• Word and element location data
————————

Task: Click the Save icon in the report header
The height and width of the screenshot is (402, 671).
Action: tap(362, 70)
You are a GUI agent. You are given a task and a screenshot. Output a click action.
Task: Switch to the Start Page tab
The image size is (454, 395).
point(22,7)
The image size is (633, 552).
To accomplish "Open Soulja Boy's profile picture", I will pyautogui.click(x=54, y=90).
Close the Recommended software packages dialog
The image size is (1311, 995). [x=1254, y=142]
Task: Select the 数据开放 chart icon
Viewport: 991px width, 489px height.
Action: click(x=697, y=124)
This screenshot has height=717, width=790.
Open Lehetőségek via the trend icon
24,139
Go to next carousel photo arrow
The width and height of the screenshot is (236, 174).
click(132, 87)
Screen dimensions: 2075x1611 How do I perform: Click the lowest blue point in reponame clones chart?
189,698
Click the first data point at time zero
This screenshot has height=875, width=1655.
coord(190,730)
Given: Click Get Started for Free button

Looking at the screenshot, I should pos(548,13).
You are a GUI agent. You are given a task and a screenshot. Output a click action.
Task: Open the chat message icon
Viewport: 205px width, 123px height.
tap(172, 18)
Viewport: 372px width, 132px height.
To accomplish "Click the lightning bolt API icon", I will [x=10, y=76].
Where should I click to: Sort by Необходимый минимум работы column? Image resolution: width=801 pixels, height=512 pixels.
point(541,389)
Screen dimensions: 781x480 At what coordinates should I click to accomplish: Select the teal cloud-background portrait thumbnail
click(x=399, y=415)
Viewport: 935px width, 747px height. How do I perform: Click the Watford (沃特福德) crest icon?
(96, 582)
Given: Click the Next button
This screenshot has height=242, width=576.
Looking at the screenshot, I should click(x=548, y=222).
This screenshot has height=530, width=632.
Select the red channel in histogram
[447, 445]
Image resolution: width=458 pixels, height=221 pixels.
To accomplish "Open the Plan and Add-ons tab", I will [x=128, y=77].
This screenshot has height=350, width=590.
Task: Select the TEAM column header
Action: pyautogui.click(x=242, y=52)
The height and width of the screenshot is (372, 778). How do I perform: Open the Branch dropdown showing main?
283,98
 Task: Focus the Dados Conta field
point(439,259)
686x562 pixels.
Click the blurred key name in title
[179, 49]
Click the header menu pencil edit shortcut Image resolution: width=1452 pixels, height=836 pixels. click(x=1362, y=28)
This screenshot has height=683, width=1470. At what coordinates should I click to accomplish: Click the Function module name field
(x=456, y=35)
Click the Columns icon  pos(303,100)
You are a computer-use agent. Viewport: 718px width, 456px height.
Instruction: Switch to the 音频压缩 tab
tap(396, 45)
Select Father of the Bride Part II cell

————————

• TASK STATEMENT
Starting with the line that contains "Click the Columns" and going on through the end of the items, give all of those lines again, requests included. Multiply every coordinate in the answers by 1.7 and round each result to a whole number, with halves rounded up.

• WRITTEN ANSWER
Click the Columns icon  pos(515,170)
You are a computer-use agent. Viewport: 718px width, 456px height.
Instruction: Switch to the 音频压缩 tab
tap(673, 77)
Select Father of the Bride Part II cell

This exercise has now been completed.